Question 2: No, and there are better places to put these towers but I do agree that the one at the MVG is the lesser of other potential evils as the site was already cluttered with a resort, golf course, and a water tower.

Question 3: Engineers and utility companies need to do some thinking before building. It can be done! There is one giant wind turbine off of Plantation Street in Worcester, MA in the middle of a city neighborhood. Options like these need to be looked at with a lot more scrutiny.
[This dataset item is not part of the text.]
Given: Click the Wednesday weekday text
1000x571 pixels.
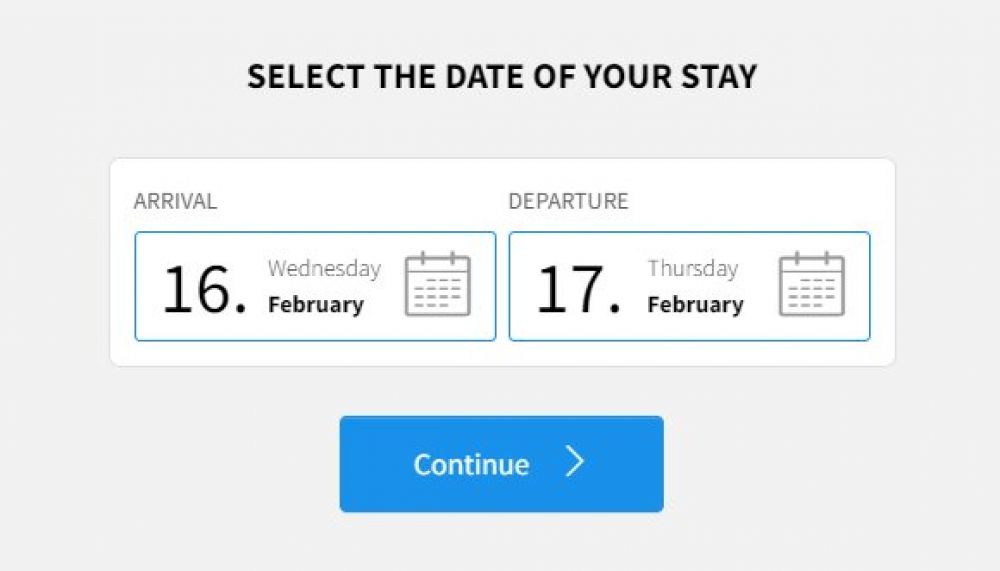Looking at the screenshot, I should click(324, 269).
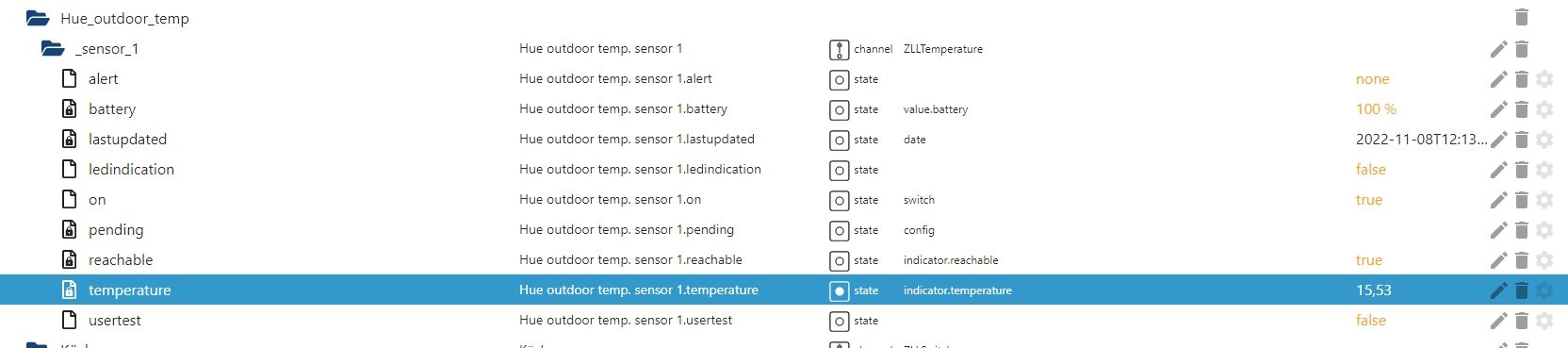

The solution to our energy problems start at home. I did the math and I burn about 1 gallon of oil per day just to heat household hot water through the furnace, about 30% of my yearly oil usage. If I were to switch to solar hot water panels I could supply 90% of my water needs (maybe even 100%), but I can't afford to install them right now. Instead of giving everyone $4500 to buy a new car and go deeper into debt, the US Gov't should have given every home owner $4500 to install some form of solar energy generation equipment (either PV or solar hot-water) to reduce our reliance on oil and natural gas, but that's just my opinion.
 
Instead of giving everyone $4500 to buy a new car and go deeper into debt, the US Gov't should have given every home owner $4500 to install some form of solar energy generation equipment (either PV or solar hot-water) to reduce our reliance on oil and natural gas, but that's just my opinion.
The US government is offering a tax credit in 2009 and 2010 of up to $1500 for the installation certain kinds of insulation. http://www.energystar.gov/index.cfm?c=tax_credits.tx_index#c2

And the gas company in MA is also offering a rebate of up to $2000 for similar weatherization work. https://www.powerofaction.com/mrgweatherization/

Doug
Who just got a fantastic deal...
 
Thanks for those links Doug.

And there was, and maybe there still is, a sizable tax credit of almost 30% (20% fed, 10% state of MA) for qualifying solar installations. However, the installed cost of a solar hot-water system for my home is around $4500 to serve a family of 4. That's still $3,000 out of my pocket which will take me at least 5 years to recover the cost.